A Buenos Aires a eu lieu la dernière rencontre des négociateurs de l’Union Européenne (UE) et du MERCOSUD pour la mise en place d’un accord de libre échange.

Le diplomate argentin Jorge Riaboi (ex président du Comité de l´Agriculture de l’OMC 95-98) affirme, dans un article publié dans un des journaux au tirage le plus important d’Argentine, le 22 août dernier, que si l´idée de s´associer avec l´Europe apparaît comme une bonne initiative, en réalité personne ne sait si l’UE est décidée à payer le coût politique d´ignorer ses forts lobbies agricoles pour signer une convention avec le MERCOSUD dans le domaine agricole en permettant l’accès au marché européen de produits sud-américain.
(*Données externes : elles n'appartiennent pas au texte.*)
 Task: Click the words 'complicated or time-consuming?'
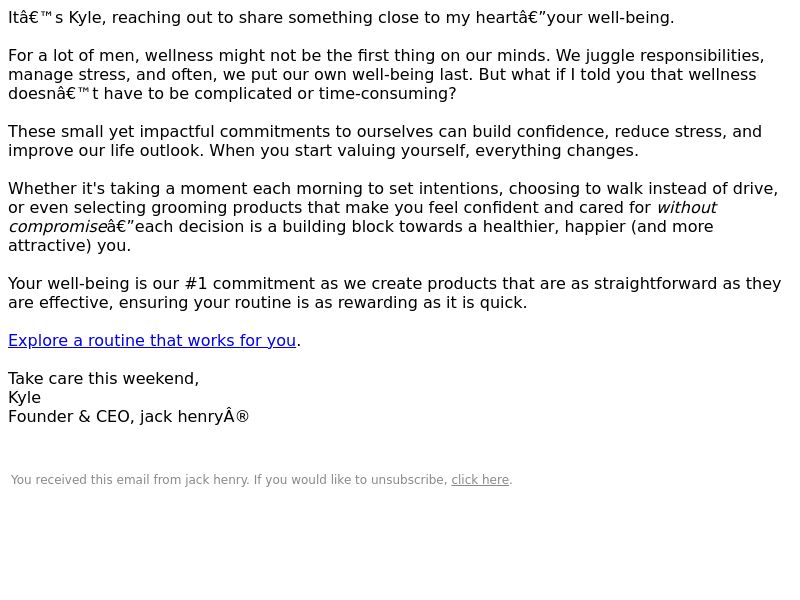click(325, 93)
Plusieurs membres de l’UE, dont la France en particulier, parlent aujourd´hui de la crise pour justifier une politique protectionnistes dans ce secteur. La majorité des ministres d´Agriculture de l’UE considèrent que les subventions aux grains, à la viande et aux produits laitières doivent être maintenus.
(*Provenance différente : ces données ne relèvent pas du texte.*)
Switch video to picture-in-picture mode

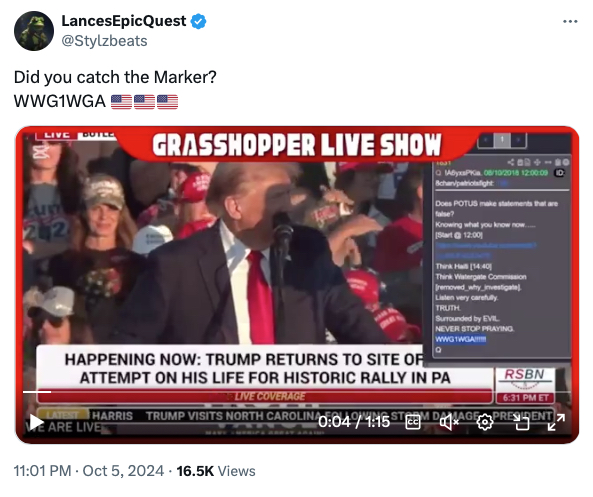point(522,422)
Les exportateurs et les autorités du MERCOSUD ont cru à cet accord. Il s'avère que cela était une utopie. A l’évidence, il n’y a pas de volonté des membres de la UE pour conclure un tel accord.

L´accès au marché européen est un objectif important pour les pays du MERCOSUD, mais dans le cadre des négociations en cours, le diplomate M. Riaboi recommande que toute concession future du MERCOSUD soit conditionnée à la certitude d´obtenir une tangible contrepartie. Le problème semble être que, dans ces temps de crise, aucun pays européennes se montrent enclin à aller en ce sens.